2000 yılında doktorayı tamamladıktan sonra SÜ. İlahiyat Fakültesinde ders vermeye başladım. 2002 yılında Yardımcı doçent, 2006’da doçent ve 2012 yılında Necmettin Erbakan Üniversitesi’nde profesör kadrosuna atandım. 2018-2021 yılları arasında NEÜ Güzel Sanatlar Fakültesi Dekanlığı görevinde bulundum. Halen NEÜ Selçuklu Kültür ve Medeniyeti Uygulama ve Araştırmalar Merkezi Müdürlüğü görevim devam etmektedir. Yine şu anda NEÜ Sanat Tarihi Bölüm Başkanı olarak da görev ifa etmekteyim. 

Önemli araştırmalar yaptınız ve değerli kitaplar yazdınız. Kitaplarınız hakkında genel bilgiler verir misiniz?
Burada sadece kitaplarımın isimlerini vermekle kifayet edeceğim: 1- Anadolu Selçuklu Sanatında Gezegen ve Burç Tasvirleri, 2- Eşrefoğlu Beyliği Dönemi Mimari Eserleri, 3- Ürdün’de Osmanlı Mimarisi, 4- Selçuklularda Egemenlik Sembolleri, 5- Oryantalizm Oksidentalizm ve Sanat, 6- İslam Mimarisinde Anlam ve Sembol, 7- Türk-İslam Kültüründe Vakıf ve Sanat, 8- Kutsal ve Sanat, 9- Hicaz Seyahatnamesi (Haz.), 10- Bursa’dan Konya’ya Seyahat-Konya Seyahati Hatıratından (Haz.), 11- Seyahatnamelerde Konya (Haz.), 12-Uzluk Ailesi Armağanı (Haz.), 13- Mevlana Ocağı (Haz.), 14 Hakikat Adamı Mehmet Akif’e Armağan, (Haz.), 15-   I. Ulusal Sille Sempozyumu Bildiri Kitabı (Haz.), 16- Geçmişten Günümüze Sille Albümü (Haz.), 17- Mitoloji ve Din (Haz.), 18- Türk İslam Sanatları Tarihi (Haz.), 19- Aladağ’ın İncisi Derbent (Haz.), 20- I. Uluslararası Selçuklu Tarihi Coğrafyası Sempozyumu Bildiri Kitabı: Suriye, Irak, Filistin (Haz.), 21- Sahib Ata Araştırmaları (Haz.), 22. II. Uluslararası Selçuklu Tarihi Coğrafyası Sempozyumu Bildiri Kitabı: İran (Haz.),  23. Sadreddin Konevî Araştırmaları (Haz.), 24- 25. Uluslararası Ortaçağ Türk Dönemi Kazıları ve Sanat Tarihi Araştırmaları (Haz.), 25- Selçuklu Emiri Celâleddin Karatay Araştırmaları (Haz.)
Buradaki kitaplar dışında çok sayıda makale kaleme aldım, onları yazmaktan sarf-ı nazar ediyorum. Meraklıları ilgili mecralardan bakabilir veya başka bir ifadeyle günümüz imkânlarıyla çok kolay ulaşabilirler.

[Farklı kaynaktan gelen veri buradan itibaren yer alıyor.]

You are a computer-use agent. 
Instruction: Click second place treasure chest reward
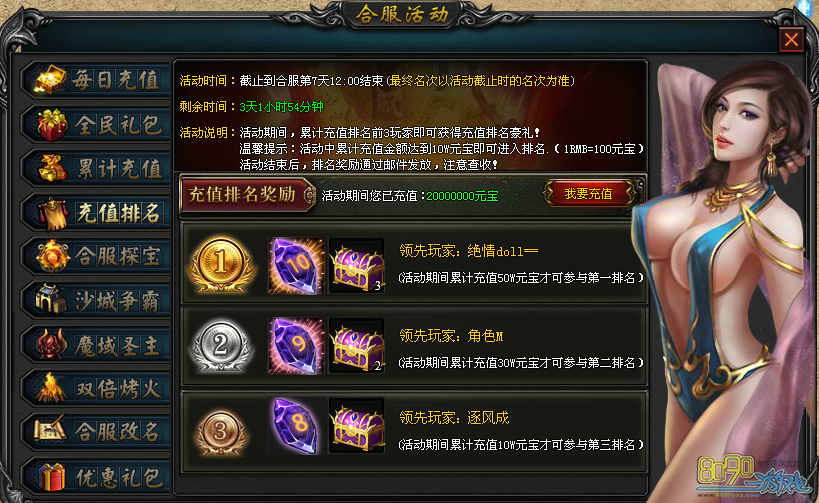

Yurt içi ve yurt dışında Türk İslam sanatlarındaki sembollerle ilgili araştırmalar yaptınız. Asya’dan Anadolu’ya Uzanan Serüvende neler buldunuz?
Yurt içi ve yurtdışında çok sayıda toplantıya katıldım. Bunlar Türkiye’nin doğusundan batısına kadar oldukça değişik platformlarda, dilimizin döndüğü kadarıyla, bildiklerimizi anlatmaya gayret sarf ettik. Sadece yurtiçi değil Amerika Birleşik Devletleri’nden Kazakistan’a; Rusya’dan Ürdün’e kadar farklı ülkelerde ülkemizi temsil etmeye çalıştık.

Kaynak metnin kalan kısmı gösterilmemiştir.